All of this. Specifically with regards to the last part: a few years ago, Red Bull signed Beitske Visser in their RBJT after reasonable (not superb, but quite alright) results in her rookie year in Formula ADAC. However she failed to improve in her second year, and was dropped again. So although she has arguably been the best/leading female single seater driver in Europe of the last years, even that wasn't even remotely enough for RBR to persist and invest in her. The following years she competed in FR3.5 and GP3 with very limited success, and she has made the switch to GT racing now.
Two years ago, Sophia Flörsch was regarded as a great up and coming talent. While she is still only 17 and a lot is still possible, she has had a hard time in German F4 and hasn't finished in the top 10 overall standings in two seasons.
Coming to my overall message: this is the state of affairs currently and it shows why some ideas are just too far out there, such as:
- having a women-only single seater championship in F2 cars
- forcing F1 teams to race one male and one female driver
The first idea: there just aren't enough competent female racing drivers to fill up a grid of F2 cars without it turning into a ridiculous comical show.
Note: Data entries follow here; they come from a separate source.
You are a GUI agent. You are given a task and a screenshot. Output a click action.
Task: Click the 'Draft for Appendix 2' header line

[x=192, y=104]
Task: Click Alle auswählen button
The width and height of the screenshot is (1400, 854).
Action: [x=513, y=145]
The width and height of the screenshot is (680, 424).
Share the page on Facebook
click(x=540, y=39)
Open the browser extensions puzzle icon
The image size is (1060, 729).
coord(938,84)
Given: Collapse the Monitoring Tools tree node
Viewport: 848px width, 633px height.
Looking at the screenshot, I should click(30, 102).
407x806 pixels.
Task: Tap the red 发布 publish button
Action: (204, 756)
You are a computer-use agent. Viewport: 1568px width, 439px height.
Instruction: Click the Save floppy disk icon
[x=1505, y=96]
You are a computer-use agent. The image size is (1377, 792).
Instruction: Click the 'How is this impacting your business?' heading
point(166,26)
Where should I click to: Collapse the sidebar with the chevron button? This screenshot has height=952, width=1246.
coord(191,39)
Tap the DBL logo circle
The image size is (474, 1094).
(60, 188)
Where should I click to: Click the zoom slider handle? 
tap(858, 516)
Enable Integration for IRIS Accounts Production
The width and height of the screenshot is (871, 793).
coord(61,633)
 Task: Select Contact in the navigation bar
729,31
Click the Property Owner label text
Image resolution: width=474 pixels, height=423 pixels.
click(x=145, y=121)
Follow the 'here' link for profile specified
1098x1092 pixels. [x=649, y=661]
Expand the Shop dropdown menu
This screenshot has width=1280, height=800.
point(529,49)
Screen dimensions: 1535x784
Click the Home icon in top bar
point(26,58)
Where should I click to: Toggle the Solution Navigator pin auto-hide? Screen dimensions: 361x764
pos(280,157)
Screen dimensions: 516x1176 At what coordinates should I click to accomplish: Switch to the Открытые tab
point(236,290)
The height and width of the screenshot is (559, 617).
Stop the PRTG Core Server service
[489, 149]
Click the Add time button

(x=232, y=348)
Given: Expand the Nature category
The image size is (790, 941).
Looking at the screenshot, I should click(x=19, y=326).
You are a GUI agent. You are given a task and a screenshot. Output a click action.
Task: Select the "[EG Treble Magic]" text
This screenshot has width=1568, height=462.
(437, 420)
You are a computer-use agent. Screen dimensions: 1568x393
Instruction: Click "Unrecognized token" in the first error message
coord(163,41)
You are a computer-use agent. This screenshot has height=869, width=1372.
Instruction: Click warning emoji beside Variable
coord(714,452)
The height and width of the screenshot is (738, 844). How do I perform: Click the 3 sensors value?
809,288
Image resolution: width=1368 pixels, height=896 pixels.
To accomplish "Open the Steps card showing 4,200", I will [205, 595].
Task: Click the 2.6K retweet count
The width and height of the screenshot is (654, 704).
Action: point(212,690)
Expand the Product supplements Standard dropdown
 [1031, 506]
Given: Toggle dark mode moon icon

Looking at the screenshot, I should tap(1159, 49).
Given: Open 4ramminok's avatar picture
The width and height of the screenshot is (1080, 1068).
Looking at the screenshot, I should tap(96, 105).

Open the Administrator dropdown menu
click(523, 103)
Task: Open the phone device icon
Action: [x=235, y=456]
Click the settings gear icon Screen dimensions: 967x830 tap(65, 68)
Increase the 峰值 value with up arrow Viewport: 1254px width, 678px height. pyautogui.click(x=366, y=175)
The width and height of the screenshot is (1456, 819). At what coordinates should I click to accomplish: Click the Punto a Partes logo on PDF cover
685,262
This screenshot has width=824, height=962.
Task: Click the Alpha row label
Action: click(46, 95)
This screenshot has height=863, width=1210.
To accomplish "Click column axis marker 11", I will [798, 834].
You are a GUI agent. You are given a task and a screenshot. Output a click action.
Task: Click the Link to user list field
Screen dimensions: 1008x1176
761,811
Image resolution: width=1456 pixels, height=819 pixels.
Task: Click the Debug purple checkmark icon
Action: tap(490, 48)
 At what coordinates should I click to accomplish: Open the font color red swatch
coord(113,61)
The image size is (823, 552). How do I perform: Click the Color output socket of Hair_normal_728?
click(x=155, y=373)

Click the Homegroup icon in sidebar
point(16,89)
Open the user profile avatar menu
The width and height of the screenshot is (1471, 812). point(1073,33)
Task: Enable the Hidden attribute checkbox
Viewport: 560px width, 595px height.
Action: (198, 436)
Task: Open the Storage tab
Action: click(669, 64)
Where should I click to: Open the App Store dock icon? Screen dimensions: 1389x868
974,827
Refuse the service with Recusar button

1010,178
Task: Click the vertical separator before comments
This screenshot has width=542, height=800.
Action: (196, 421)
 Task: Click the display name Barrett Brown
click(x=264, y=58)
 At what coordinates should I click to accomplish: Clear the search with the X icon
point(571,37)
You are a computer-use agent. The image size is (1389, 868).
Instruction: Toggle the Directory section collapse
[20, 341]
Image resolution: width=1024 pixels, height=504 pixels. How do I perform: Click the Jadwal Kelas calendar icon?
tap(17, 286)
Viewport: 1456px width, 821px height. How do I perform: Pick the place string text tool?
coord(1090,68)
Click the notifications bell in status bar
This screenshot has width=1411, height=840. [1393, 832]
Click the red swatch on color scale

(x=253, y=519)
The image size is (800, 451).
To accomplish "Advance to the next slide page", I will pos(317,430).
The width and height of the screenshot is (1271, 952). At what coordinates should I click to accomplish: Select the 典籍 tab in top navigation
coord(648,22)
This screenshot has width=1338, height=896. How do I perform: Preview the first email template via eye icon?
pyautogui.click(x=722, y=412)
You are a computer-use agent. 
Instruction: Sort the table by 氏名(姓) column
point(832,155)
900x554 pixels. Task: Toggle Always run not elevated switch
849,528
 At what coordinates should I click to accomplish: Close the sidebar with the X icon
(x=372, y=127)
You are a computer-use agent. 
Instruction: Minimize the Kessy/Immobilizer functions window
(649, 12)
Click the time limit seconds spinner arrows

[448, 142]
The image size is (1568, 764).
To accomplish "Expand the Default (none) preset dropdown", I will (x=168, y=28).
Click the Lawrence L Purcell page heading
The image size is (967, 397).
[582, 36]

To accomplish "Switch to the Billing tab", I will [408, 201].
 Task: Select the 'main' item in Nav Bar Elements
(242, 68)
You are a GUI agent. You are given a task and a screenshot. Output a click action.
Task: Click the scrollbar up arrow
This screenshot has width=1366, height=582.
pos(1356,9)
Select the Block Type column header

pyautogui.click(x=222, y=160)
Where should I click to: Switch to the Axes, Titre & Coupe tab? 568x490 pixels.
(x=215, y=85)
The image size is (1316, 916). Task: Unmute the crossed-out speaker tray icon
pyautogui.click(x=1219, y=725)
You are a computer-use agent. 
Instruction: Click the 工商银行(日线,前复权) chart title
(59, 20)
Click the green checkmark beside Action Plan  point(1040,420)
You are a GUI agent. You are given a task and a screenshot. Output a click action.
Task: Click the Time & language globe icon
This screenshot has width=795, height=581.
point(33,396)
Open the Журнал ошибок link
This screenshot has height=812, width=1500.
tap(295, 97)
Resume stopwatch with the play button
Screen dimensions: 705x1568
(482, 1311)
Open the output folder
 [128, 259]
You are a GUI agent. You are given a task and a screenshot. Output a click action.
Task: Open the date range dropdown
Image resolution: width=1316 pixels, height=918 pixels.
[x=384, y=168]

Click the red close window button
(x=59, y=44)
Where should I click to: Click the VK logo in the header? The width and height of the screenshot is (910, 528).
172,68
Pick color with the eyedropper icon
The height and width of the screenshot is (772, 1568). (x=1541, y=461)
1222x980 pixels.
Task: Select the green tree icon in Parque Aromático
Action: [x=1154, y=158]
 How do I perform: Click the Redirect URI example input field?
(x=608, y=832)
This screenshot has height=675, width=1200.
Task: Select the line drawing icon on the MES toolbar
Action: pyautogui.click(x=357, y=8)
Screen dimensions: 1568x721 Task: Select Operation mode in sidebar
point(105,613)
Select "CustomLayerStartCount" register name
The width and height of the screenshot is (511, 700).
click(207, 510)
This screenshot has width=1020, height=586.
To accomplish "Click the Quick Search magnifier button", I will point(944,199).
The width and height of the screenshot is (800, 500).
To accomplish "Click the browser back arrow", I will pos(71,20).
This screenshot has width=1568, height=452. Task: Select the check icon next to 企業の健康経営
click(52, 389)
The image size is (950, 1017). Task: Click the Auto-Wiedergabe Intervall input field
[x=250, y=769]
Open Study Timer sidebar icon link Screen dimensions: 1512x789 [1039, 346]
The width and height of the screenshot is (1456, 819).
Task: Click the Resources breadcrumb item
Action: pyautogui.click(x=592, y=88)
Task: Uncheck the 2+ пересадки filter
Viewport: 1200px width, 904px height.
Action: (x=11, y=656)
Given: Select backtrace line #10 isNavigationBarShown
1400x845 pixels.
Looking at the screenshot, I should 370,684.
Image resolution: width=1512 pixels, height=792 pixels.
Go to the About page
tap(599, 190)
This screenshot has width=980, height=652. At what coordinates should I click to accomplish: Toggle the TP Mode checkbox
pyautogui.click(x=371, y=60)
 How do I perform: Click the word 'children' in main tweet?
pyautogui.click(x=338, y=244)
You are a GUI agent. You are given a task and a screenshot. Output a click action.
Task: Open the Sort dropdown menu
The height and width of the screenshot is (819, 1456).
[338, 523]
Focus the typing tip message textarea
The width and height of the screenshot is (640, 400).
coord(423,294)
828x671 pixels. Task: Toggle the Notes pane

The second idea: see previous, but with two added negatives. Firstly, they would just be humiliated by their male teammates. Secondly, they would take seats off of drivers (young, aspiring F1 drivers or established ones) that would actually deserve a seat on merit.
So both ideas would do far more harm than good, unless "good" means providing comic relief in the margin of "actual racing".
There is more sense to the idea of an entry-level series, F4 level or maybe even karting. The risk of this series though is that without much more interest from young girls, the result of this will be that there is still not enough talent entering, the winners would then graduate into a mixed gender championship and they would be at the back once again. Again this would do more harm than good.
So in the end... It all starts with young girls showing interest in the sport. That is what should be worked on.